When I was much younger, I assumed that everybody perceived the world the same way I did, that everybody thought in pictures. Early in my professional career I got into a heated verbal argument with an engineer at a meat-packing plant when I told him he was stupid. He had designed a piece of equipment that had obvious flaws to me. My visual thinking gives me the ability to 'test-run' in my head a piece of equipment I've designed, just like a virtual reality computer system. Mistakes can be found prior to construction when I do this. Now I realize his problem was not stupidity; it was a lack of visual thinking. It took me years to learn that the majority of people cannot do this, and that visualization skills in some people are almost nonexistent.- Temple Grandin.

WOW.

This banged me on the head in multiple places. Temple is right, most of us don't "see in pictures". Last night is a classic example. My son was writing a paper (yet another) on WHICH version was the best one of Romeo and Juliet. He chose the movie because it was easier for him to see and visualize what was going on instead of having to make it up and think it out himself. He is a visual learner, but he prefers to "have the hard part done for me" and then just expand upon what he had seen. It seems to me that the class he is in for R & J is working at a pretty slow pace. He is done with the book, his papers, and the subsequent requirements. Yet he is expected to work at the others level and is waiting to move onto the next requirement. It doesn't appear that the rest of the class is done, but it is hard to tell what is going on because he has finished so much by the time he gets home from school.

As I am getting older (UGH) I am finding that I am a little less patient with things that don't work right. My son is never patient, and it is weird reminding him that he needs to work on that and try harder to understand how others are doing and feeling at a given time. Lately he has been very tactile, lots of hugs and such. It is fine, but I start feeling a bit mauled over and have to instruct him to stop it. It makes me feel bad to tell him to knock it off, but mauling a person and hanging on them is just annoying and a bad habit that needs broken. To subsittute, he is learning to pay attention to the cats, although Bert is the only one that will allow for our son's attentions. The constant reminder that Bert likes him, but will walk away when he is done with the attention is getting a little redundant. However, we are getting better with that part and our son is understanding that our cat, like Kipling's , "And he went back through the Wet Wild Woods waving his wild tail, and walking by his wild lone."
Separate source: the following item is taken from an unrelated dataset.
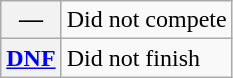
DNF [31, 58]
— [31, 20]
Did not compete [146, 20]
Did not finish [146, 58]
Provide the [X, Y] coordinate of the cell's center where the given text is located.  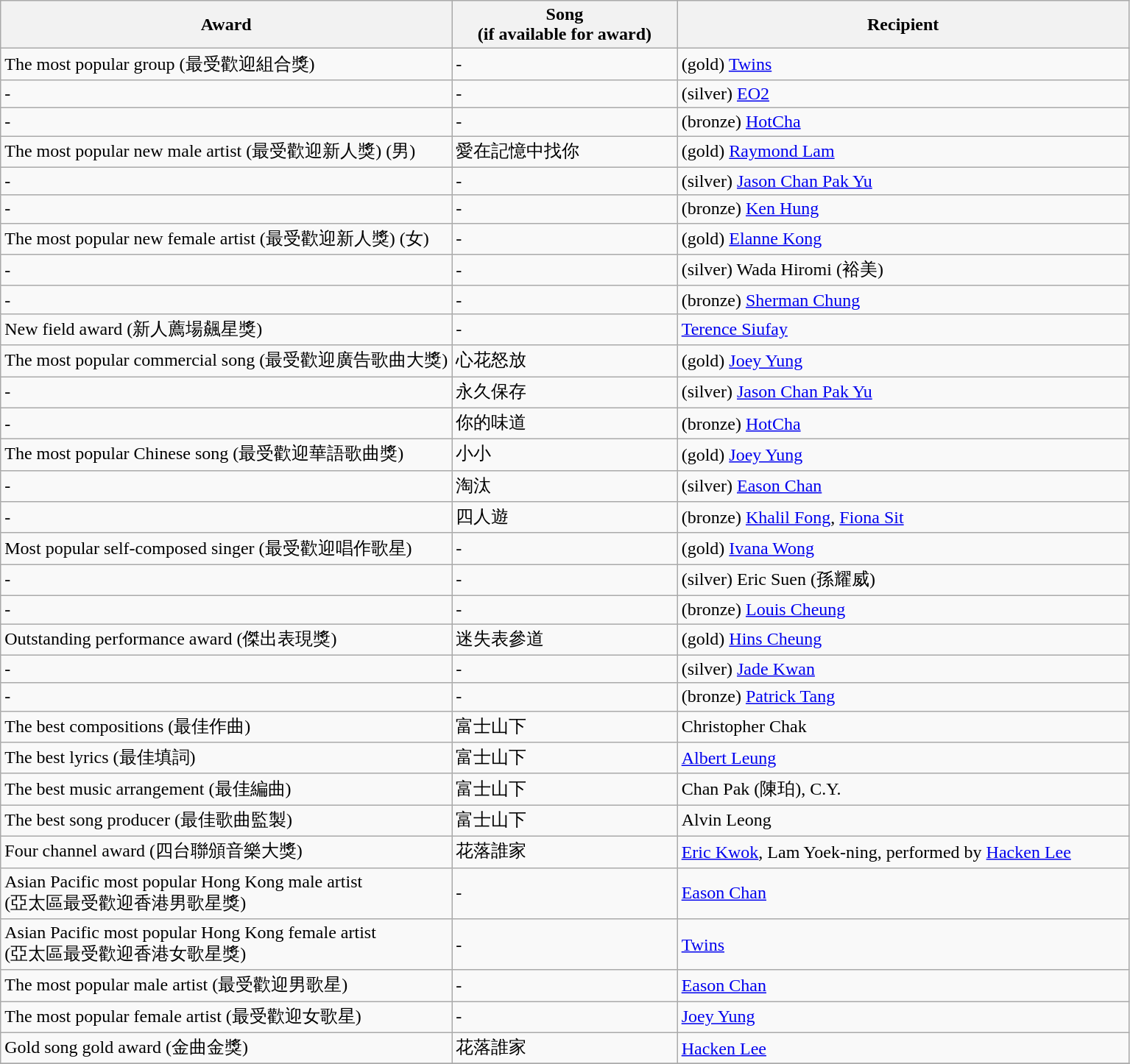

Speaking of that, another interesting thing happened last night (actually more than that but this is all I am mentioning here), I discovered that my son KNOWS that he acts differently at school than at home. HE DOES, and he told me last night that he keeps it all in all day and then comes home and has to let it out, by either acting like a goofball or just being weird. It makes sense, home is where we let our hair down, so he is taking that totally literally and letting himself totally relax. It is also making sense to me about WHY he doesn't call "friends". He has to be "on" all day. When he comes home he wants to rest, relax and just be DONE with all that for a while. Ergo, the asking for longer break times from homwork and splitting it all up so he gets breaks and the work gets done. Makes sense doesn't it? I know this had nothing to do with visual thinking, I just thought it was cool. Such a great observation from a kid who is really not supposed to be aware that he is doing this stuff. I think it is uproarious, and amazing, seriously, what a miracle from a kid who was never going to talk or go to school. Then he pulls that one out. Fabulous.